## TASK
Rewrite the items below, replacing "To accomplish" with "In order to carry out" and leaving everything else unchanged.

## INPUT ROWS
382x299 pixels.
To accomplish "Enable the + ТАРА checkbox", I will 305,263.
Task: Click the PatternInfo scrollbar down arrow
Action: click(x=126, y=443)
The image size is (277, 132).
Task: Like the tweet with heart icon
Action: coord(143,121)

## TASK RESPONSE
382x299 pixels.
In order to carry out "Enable the + ТАРА checkbox", I will 305,263.
Task: Click the PatternInfo scrollbar down arrow
Action: click(x=126, y=443)
The image size is (277, 132).
Task: Like the tweet with heart icon
Action: coord(143,121)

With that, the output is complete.